Importing many delimited files into a single data frame

Author

Gabriel I. Cook

Published

November 7, 2023

Libraries

{here}: 1.0.1: for path management
{dplyr} 1.1.2: for selecting, filtering, and mutating
{magrittr} 2.0.3: for code clarity and piping data frame objects
{vroom}: 1.6.3: for reading many files

library(magrittr)

Finding Data Files

The goal of this module is provide some solutions to reading in many data files. to find all the files we want to put in a data frame. You could certainly type all the names and put them into a vector but that would be tedious and if you misspelled anything, you would have to troubleshoot an error.

A solution for this pesky problem is to:

obtain a list of all files (a vector with file names as elements)
filter down that list to include only the relevant files
and combine them all

First, use list.files() to list all files in a particular directory. If you do not define any argument, the function will return files and directories in a the working directory, which you know by now should be your project directory. Passing a directory to path (the first argument) will return files and directories in that path. If you pass an argument to pattern, you will get returned files and directories that contain that string in their name.

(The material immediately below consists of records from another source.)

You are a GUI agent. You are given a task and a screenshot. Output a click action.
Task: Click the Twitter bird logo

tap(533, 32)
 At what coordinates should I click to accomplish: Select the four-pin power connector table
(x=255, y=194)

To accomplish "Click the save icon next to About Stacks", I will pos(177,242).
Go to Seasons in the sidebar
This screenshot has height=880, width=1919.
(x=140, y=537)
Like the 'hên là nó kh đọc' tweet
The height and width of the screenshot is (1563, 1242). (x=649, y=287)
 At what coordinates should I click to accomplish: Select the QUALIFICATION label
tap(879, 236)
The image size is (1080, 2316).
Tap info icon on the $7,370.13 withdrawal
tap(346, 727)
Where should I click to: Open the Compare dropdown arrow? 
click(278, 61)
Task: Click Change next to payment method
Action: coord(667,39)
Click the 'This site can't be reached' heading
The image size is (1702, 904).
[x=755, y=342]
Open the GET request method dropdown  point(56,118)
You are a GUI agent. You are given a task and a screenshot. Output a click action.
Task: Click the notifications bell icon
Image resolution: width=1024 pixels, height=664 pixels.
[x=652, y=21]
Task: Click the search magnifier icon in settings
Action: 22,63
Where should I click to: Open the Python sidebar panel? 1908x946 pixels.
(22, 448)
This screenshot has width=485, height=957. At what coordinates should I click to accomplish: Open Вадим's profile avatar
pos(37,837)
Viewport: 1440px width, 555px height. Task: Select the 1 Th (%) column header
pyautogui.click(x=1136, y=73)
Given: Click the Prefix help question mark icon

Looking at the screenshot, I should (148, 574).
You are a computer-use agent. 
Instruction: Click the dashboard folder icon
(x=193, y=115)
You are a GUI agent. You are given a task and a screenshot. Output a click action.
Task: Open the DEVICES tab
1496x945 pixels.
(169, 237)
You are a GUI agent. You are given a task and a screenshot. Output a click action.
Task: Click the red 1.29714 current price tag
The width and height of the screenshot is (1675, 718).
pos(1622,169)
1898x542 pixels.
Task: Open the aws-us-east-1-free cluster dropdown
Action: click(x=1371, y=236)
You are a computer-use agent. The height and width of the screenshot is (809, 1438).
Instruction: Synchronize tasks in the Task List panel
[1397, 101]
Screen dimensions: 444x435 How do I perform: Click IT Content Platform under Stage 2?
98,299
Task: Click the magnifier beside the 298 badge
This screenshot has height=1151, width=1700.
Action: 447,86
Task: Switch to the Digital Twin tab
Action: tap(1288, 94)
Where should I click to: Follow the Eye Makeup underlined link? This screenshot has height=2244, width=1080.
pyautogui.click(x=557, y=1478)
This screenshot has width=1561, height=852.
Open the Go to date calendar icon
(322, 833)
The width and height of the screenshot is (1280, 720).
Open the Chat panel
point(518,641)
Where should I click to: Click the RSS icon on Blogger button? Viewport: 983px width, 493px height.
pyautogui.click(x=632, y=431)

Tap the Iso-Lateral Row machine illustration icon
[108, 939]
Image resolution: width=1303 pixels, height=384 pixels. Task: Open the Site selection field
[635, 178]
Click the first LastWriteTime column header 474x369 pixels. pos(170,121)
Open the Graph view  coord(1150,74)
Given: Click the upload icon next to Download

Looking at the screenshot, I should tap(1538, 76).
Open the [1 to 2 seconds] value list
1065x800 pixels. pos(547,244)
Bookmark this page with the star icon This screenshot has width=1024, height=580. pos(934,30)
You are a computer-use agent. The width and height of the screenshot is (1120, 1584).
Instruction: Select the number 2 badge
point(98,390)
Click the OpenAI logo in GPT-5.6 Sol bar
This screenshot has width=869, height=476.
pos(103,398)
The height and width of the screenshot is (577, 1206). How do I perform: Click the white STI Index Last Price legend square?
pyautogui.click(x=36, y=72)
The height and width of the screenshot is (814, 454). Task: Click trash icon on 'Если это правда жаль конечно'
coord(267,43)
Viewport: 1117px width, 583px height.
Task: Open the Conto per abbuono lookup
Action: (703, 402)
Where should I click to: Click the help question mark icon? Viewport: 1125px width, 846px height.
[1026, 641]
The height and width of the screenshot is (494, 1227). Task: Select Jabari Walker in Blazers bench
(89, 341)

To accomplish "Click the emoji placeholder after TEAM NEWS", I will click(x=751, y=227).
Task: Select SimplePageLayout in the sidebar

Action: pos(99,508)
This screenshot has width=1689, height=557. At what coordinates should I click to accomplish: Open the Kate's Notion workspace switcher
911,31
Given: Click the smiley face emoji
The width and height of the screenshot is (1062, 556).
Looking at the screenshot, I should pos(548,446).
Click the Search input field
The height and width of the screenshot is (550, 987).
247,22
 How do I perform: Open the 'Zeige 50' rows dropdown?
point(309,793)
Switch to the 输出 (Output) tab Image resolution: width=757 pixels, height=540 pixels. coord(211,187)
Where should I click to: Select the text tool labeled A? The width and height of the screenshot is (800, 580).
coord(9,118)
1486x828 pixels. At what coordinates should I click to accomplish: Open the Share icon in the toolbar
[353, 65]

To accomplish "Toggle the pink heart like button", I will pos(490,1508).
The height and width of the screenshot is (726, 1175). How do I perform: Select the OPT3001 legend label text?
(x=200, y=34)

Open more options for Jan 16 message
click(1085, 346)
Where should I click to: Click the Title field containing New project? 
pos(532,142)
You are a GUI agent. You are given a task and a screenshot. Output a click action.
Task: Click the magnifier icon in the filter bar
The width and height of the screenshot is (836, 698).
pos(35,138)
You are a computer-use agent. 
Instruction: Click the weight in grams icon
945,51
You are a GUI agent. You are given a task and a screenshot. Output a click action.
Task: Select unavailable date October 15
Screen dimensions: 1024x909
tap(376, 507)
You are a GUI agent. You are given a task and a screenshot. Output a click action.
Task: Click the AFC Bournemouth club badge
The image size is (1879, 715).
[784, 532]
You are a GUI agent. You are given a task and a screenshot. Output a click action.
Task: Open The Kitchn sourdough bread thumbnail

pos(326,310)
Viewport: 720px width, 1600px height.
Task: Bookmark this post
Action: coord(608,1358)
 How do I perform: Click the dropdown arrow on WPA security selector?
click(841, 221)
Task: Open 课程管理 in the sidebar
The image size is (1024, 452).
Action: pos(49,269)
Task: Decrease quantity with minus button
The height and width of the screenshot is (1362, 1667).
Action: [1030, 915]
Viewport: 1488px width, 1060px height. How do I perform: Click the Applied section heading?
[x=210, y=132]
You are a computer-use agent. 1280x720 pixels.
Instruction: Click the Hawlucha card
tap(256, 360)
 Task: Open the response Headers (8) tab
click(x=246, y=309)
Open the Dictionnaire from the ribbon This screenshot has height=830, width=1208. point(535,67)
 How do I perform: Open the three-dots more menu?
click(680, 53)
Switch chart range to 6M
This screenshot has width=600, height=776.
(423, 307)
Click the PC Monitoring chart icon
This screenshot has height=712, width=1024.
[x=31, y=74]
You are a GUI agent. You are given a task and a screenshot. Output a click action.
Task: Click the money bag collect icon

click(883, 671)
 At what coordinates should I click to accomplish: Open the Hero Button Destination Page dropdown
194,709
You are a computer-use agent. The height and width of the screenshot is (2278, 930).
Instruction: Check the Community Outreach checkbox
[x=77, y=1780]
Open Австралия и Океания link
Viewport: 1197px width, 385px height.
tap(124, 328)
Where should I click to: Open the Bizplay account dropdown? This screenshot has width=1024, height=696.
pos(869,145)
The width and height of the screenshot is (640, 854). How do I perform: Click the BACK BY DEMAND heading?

We will look for .csv files and assign them to an object.

csv_files <- list.files(here::here("data", "tfrrs"), pattern = ".csv")

list.files() returns an alphabetized character vector. Because there are many files, there are many elements in the vector. We can take a look at elements 1 through 10 using bracket notation [] on the vector.

csv_files[1:10]

 [1] "2010_CMS_Athena_Outdoor_100.csv"   "2010_CMS_Athena_Outdoor_10000.csv"
 [3] "2010_CMS_Athena_Outdoor_100H.csv"  "2010_CMS_Athena_Outdoor_1500.csv" 
 [5] "2010_CMS_Athena_Outdoor_200.csv"   "2010_CMS_Athena_Outdoor_3000.csv" 
 [7] "2010_CMS_Athena_Outdoor_3000S.csv" "2010_CMS_Athena_Outdoor_400.csv"  
 [9] "2010_CMS_Athena_Outdoor_400H.csv"  "2010_CMS_Athena_Outdoor_4x100.csv"

Looking at the naming convention, you will see files are named by year and school and team and location and event. Underscores separate the names. You might wish to find all files containing another pattern. Modifying the pattern will change the returned file names.

csv_files <- list.files(here::here("data", "tfrrs"), pattern = "_100.csv")


csv_files[1:10]

 [1] "2010_CMS_Athena_Outdoor_100.csv" "2010_CMS_Stag_Outdoor_100.csv"  
 [3] "2011_CMS_Athena_Outdoor_100.csv" "2011_CMS_Stag_Outdoor_100.csv"  
 [5] "2012_CMS_Athena_Outdoor_100.csv" "2012_CMS_Stag_Outdoor_100.csv"  
 [7] "2013_CMS_Athena_Outdoor_100.csv" "2013_CMS_Stag_Outdoor_100.csv"  
 [9] "2014_CMS_Athena_Outdoor_100.csv" "2014_CMS_Stag_Outdoor_100.csv"

Combining Data Files For Specific Events

The tfrrs data are not all that clean. You can use the logic provided below to:

Get files by pattern match for a particular event.
Read them and combine them into a single data frame
Write out that event uber event data frame.
Combine these event .csv’s to an uber data frame
Write out the uber data frame (use saveRDS() if you make any changes to variable type (e.g., factor))

The more events you can put in a single data frame, the easier your plotting will be in {ggplot} but remember you can also pass separate data frames at the geom_*() layer. That said, combining as much as you can might be most helpful. I would recommend dealing first with the field events before dealing with the track events because of the time variable.

Get the File Names by Pattern

Looking at the pattern of file names for field events, you see .csv file names containing patterns like “DT”, “HT”, “JT”, “LJ”, “PV”, “LJ”, “SP”, and “TJ”. Double check that you have all event name types. I would also recommend keeping events measured on a time scale separate from a distance scale.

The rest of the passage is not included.